Later that year the Governor-General sacked Whitlam and placed Fraser in the role of Prime Minister. Not long afterwards a double dissolution election was held.

It was decided pretty soon into the new Government that Section 15 of the Constitution should be amended to make it clearer how a Senate vacancies should be filled. A referendum was held in 1977 and the amendment to Section 15 was approved by a majority of people in all six states with a total of 73.32% voting ‘yes’.

Senate vacancies after 1977

Like most sections of the Australian Constitution, Section 15 used to be short and concise. The 1977 version is really long. We’re not going to list it, but you can click here to read it. Interestingly this is the only section of the Constitution where you will find the word ‘party’ and that was added in 1977.

So now section 15 states that the replacement Senator must come from the same party. However, it is still only a convention that the person is nominated by the party, rather than the State Parliament. So a Liberal State Government could technically appoint any rank or file member of the Labor Party to fill a Senate vacancy made by a Labor Senator (which happened in 1987 and was only resolved by a double dissolution election).

We also lost the right of the people to choose the replacement Senator at the next election. The old Section 15 would have meant that the Victorian Parliament would only have placed someone in Stephen Conroy’s seat until the next election. Some might think it a shame that we lost this right and perhaps the legislators didn’t make clear that the party nominates their chosen candidate.

Other unintended consequences of change

Because there is now no concern about changing the balance of power in the Senate by resigning or the risk of losing the seat at the next federal election, the number of Senate resignations has increased.

Section 7 of our Constitution states that Senators shall be “directly chosen by the people”. The new Section 15 makes it so that Senate vacancies are chosen by the party. While it was not intended when we changed this section of the Constitution, the parties can now parachute into the Senate anyone they like.

Antony Green has written about this:

The elevation to the Senate of former NSW Premier Bob Carr….to facilitate his appointment as Foreign Minister….revealed a surprising consequence of the 1977 constitutional change. Where Section 64 of the Constitution requires that a Minister must become a Member of Parliament, and Sections 7 and 24 specify that the parliament consists of members "directly chosen by the people", the amendment of Section 15 has created a new mechanism for ministerial recruitment by political parties.
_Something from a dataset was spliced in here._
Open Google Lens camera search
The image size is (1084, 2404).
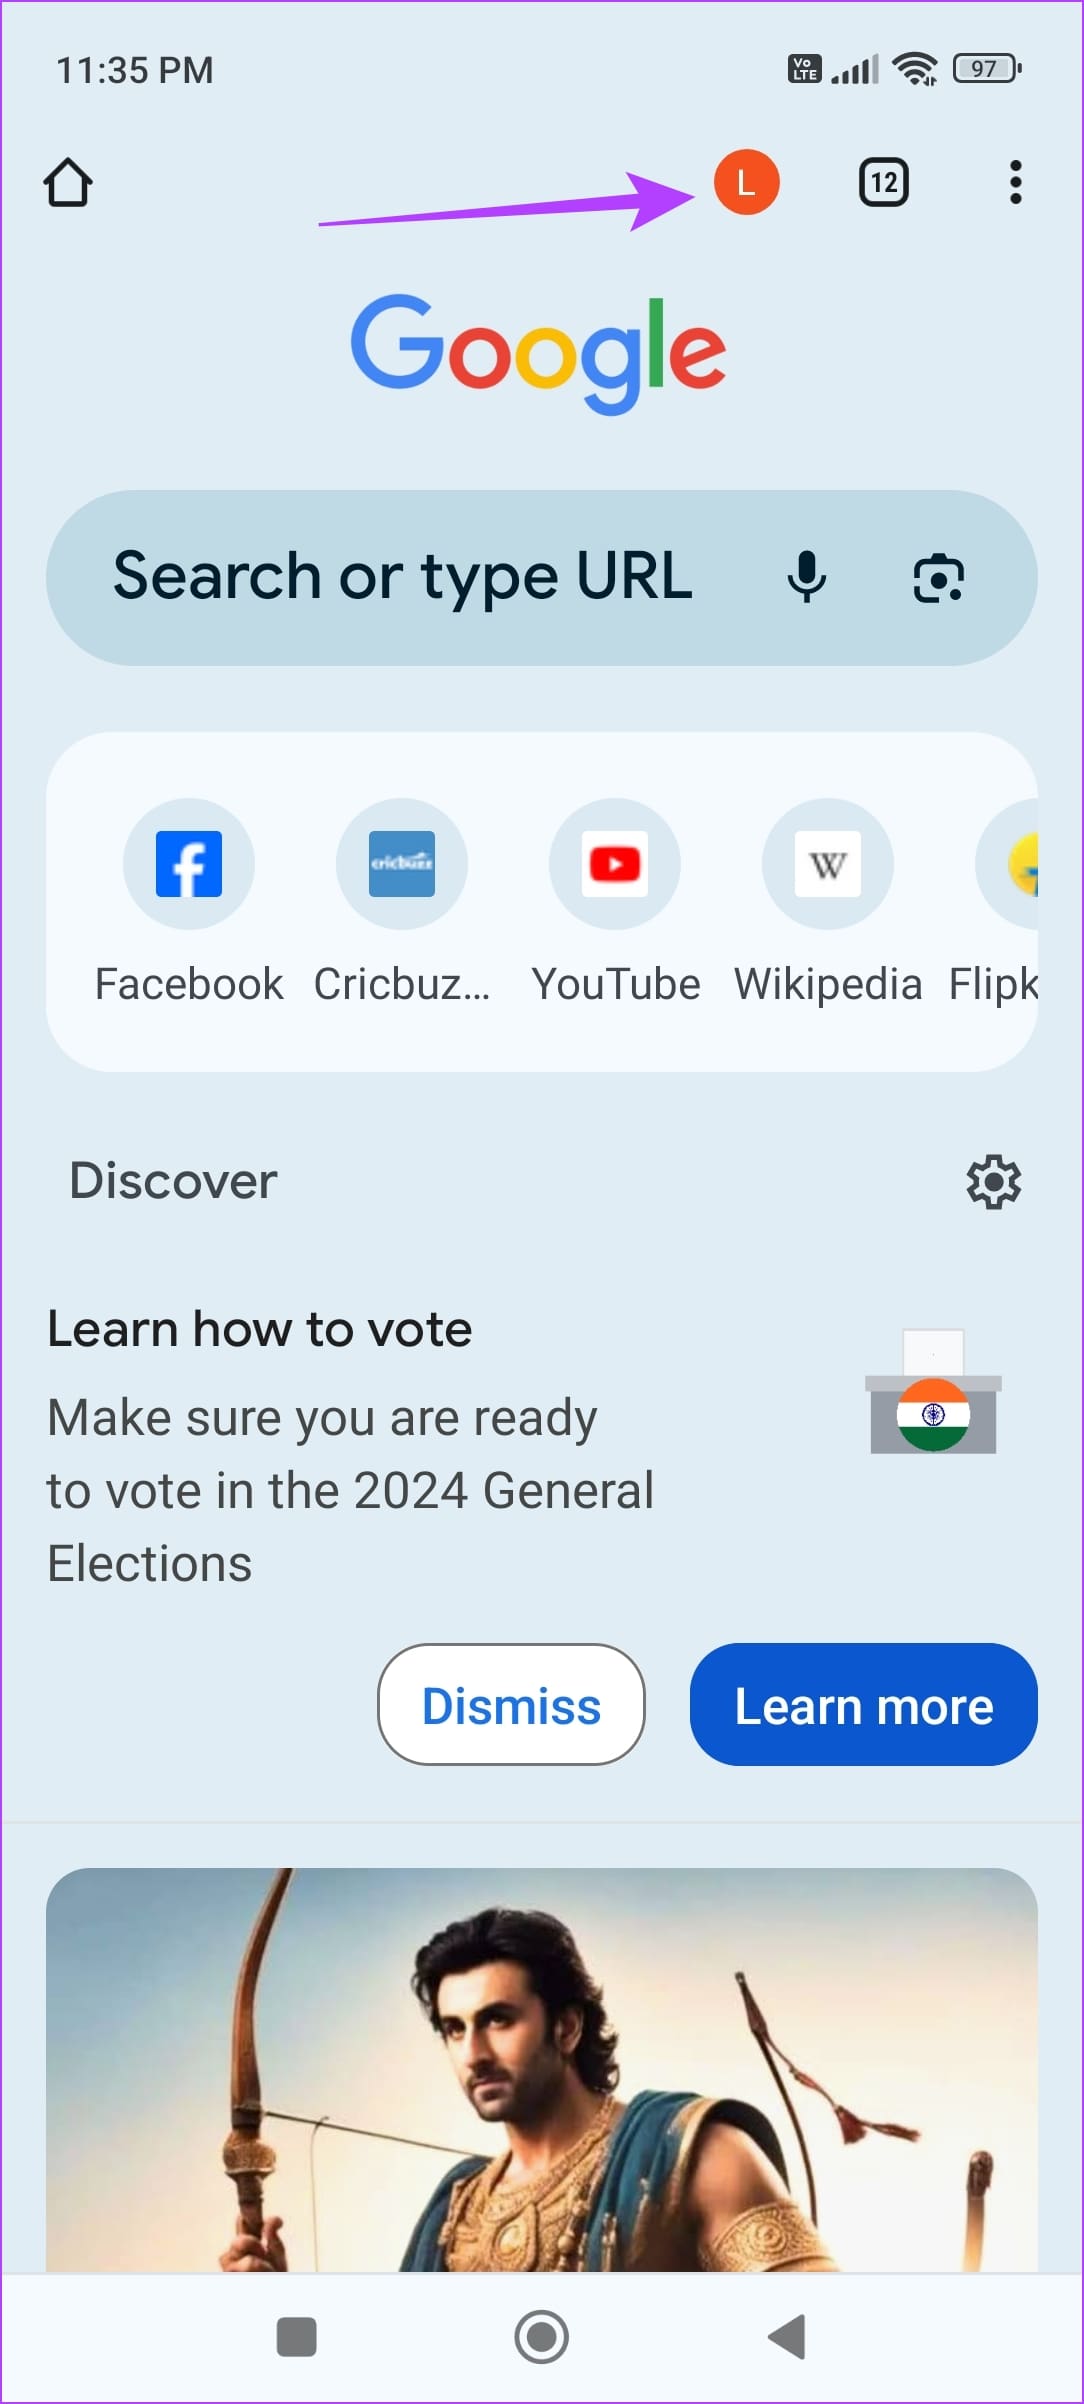pyautogui.click(x=938, y=579)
A constitutional change intended to stop state and commonwealth governments from manipulating the party composition of the Senate has become a new mechanism for recruiting Ministers, similar to how political parties treat the United Kingdom's House of Lords and Canada's Senate.

Does this mean that the Senate has become an instrument for the political parties rather than the State? There are those who argue that the parties are able to manipulate the Senate through Senate vacancies.

However, on the election Senate ballot paper the major parties select the candidates they prefer in their chosen order. And the Senators are generally elected in that order (except in Tasmania this year – where 28.1% of people voted below the line and chose the final Labor candidate that they preferred). Most people still vote above the line and accept the candidates that the parties put forward. Is the party choosing the person to fill the Senate vacancy any different to this?

Tell us what you think. Did we throw the baby out with the bathwater when we changed section 15? Or is the method now used to replace retiring Senators an improvement?